::: Raw data

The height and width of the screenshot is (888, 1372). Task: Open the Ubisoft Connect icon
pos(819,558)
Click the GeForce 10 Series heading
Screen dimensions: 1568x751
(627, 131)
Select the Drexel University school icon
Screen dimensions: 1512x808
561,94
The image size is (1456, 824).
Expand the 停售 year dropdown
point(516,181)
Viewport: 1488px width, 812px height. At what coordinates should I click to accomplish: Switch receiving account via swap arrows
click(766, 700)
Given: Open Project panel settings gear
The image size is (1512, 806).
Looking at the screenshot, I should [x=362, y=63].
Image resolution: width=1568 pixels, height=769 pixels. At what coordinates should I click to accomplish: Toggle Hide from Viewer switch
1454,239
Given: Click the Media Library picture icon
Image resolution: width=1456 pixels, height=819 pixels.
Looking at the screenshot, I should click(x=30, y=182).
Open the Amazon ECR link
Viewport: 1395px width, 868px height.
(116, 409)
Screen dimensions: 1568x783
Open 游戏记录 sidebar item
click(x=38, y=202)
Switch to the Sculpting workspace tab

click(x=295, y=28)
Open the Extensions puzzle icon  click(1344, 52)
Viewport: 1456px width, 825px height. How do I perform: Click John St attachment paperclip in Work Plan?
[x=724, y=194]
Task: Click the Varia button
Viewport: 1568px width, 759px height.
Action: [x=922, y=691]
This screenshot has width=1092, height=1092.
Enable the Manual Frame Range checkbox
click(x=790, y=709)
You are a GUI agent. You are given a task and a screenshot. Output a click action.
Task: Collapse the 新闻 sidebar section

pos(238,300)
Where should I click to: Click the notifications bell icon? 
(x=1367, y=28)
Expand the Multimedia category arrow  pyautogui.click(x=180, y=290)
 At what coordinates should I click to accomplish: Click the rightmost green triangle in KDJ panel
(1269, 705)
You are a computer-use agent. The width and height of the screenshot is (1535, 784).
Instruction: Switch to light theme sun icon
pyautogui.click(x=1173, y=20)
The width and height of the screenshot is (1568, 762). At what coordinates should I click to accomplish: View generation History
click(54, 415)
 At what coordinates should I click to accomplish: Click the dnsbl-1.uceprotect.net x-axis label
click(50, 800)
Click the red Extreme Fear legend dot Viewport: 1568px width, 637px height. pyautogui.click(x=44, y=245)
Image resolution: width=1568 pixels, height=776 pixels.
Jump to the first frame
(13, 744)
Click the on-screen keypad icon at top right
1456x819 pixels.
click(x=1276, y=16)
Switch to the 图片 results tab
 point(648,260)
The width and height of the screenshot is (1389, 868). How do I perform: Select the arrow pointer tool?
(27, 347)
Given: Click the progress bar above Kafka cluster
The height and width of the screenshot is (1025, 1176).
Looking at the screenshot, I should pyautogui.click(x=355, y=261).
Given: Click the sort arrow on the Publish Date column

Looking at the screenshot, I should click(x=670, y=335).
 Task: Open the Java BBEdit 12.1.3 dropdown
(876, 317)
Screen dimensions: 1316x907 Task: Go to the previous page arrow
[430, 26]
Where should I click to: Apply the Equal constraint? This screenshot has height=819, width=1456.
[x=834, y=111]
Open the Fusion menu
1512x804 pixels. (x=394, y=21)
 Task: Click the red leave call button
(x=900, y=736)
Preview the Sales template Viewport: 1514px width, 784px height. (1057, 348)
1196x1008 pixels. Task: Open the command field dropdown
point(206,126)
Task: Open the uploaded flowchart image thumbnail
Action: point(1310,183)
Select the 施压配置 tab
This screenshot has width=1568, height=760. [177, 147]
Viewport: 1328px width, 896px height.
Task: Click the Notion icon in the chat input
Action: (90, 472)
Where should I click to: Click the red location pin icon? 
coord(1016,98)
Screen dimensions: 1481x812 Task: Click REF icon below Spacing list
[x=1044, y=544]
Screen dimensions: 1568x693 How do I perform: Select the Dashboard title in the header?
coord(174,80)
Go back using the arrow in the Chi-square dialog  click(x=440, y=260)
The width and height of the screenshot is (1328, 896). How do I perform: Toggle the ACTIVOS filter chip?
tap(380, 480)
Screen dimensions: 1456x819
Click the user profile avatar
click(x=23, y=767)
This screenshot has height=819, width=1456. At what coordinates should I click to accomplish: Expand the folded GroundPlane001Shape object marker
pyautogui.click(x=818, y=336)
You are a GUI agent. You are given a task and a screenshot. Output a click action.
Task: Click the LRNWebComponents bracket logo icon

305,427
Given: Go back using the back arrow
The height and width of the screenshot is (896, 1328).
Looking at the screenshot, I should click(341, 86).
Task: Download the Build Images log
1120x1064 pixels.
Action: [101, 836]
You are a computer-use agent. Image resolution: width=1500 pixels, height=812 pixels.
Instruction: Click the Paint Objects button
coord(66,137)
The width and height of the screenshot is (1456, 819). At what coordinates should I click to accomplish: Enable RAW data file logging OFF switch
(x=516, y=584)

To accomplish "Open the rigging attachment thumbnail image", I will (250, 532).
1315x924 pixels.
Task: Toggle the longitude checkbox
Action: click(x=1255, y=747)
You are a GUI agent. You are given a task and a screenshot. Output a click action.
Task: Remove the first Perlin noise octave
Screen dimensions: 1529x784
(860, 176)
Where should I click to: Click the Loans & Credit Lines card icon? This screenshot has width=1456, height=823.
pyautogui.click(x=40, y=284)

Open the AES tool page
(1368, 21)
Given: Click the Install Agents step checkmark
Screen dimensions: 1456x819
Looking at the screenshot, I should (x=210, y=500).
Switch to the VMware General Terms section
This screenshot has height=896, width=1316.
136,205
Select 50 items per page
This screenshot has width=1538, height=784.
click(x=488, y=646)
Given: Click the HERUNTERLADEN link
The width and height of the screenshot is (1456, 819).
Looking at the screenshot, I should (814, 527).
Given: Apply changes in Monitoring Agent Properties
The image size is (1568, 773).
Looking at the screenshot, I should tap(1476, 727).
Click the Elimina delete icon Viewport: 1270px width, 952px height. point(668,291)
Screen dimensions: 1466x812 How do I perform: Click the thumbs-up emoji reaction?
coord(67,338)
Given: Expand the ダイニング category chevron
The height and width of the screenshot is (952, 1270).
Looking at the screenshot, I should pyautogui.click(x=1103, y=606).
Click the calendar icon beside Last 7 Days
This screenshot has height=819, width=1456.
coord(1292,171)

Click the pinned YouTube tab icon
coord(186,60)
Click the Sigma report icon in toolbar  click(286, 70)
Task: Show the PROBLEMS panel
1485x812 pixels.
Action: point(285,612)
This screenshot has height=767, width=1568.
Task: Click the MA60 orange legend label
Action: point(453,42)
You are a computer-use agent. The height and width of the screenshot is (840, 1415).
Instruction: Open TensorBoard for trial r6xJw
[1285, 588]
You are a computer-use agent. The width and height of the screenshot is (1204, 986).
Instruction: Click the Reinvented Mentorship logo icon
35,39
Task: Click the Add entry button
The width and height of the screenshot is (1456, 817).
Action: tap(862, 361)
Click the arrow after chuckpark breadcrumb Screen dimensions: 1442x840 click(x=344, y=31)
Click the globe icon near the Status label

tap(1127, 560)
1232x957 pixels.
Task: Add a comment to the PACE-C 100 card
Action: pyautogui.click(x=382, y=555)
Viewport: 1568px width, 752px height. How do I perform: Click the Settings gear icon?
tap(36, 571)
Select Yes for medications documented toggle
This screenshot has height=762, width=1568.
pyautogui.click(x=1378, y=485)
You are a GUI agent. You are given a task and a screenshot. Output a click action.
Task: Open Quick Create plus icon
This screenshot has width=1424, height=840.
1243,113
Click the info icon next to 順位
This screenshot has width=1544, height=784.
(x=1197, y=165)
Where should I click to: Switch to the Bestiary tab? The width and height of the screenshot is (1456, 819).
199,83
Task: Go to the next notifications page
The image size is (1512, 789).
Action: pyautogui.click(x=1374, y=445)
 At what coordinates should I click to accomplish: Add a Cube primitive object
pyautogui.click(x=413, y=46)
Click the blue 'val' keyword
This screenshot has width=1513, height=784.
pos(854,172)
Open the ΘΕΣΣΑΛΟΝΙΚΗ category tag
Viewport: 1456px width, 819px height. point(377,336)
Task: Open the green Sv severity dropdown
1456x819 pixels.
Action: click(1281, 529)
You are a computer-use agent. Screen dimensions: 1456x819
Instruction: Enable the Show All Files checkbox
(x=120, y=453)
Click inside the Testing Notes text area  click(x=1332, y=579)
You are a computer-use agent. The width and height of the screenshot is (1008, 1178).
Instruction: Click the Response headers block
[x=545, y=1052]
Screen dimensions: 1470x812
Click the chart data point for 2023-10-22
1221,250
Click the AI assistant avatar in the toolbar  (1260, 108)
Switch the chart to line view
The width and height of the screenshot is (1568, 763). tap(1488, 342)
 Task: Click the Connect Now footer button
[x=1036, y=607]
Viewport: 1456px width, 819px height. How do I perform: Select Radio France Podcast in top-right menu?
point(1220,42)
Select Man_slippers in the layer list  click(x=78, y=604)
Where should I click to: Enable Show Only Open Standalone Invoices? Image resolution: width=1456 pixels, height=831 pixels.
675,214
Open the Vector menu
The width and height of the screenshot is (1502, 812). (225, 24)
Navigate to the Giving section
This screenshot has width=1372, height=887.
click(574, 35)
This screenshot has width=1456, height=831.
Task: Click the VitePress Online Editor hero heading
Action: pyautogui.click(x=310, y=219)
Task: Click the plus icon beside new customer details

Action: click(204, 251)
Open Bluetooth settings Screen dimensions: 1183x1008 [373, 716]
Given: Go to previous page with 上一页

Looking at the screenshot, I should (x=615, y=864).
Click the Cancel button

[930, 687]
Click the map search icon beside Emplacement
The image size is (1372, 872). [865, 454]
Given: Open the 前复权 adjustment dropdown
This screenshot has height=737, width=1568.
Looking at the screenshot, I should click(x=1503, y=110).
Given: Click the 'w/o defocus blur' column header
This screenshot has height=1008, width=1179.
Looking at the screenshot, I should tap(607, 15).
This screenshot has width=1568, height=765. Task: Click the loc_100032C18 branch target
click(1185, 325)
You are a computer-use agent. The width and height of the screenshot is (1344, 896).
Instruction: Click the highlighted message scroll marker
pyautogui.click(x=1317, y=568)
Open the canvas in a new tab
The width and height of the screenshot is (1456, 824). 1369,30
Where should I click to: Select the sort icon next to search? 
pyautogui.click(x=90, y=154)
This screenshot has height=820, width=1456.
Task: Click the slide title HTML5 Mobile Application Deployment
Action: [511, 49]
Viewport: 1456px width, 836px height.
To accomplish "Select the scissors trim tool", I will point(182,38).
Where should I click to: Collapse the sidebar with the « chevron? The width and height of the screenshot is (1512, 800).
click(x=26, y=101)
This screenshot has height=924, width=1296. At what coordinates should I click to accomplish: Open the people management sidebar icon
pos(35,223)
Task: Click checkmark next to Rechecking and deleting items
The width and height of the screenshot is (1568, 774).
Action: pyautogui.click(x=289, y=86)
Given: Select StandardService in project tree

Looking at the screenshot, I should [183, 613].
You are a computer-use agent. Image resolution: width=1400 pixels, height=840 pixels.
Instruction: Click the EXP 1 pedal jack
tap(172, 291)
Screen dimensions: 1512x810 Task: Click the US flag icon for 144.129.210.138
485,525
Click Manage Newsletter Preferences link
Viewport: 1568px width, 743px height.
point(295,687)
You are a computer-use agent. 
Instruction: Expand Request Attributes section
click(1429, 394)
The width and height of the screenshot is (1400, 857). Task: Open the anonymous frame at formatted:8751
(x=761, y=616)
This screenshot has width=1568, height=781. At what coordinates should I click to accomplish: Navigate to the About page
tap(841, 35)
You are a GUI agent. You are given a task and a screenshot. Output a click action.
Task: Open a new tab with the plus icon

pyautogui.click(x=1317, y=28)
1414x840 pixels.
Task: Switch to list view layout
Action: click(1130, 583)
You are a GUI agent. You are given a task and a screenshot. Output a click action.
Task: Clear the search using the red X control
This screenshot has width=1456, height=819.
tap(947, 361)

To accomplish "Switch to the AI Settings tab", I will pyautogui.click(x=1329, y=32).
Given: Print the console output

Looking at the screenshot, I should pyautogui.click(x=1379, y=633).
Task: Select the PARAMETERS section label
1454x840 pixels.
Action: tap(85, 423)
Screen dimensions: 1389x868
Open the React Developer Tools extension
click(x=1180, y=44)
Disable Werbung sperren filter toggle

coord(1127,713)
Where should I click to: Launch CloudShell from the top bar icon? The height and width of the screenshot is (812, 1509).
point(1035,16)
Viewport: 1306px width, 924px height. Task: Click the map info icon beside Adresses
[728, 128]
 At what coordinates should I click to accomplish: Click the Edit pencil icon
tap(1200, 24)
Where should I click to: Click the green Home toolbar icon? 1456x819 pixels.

::::::

Filter the records above for lines containing the word "using", and copy those lines.

§ Response:
Go back using the arrow in the Chi-square dialog  click(x=440, y=260)
Given: Go back using the back arrow
Task: Clear the search using the red X control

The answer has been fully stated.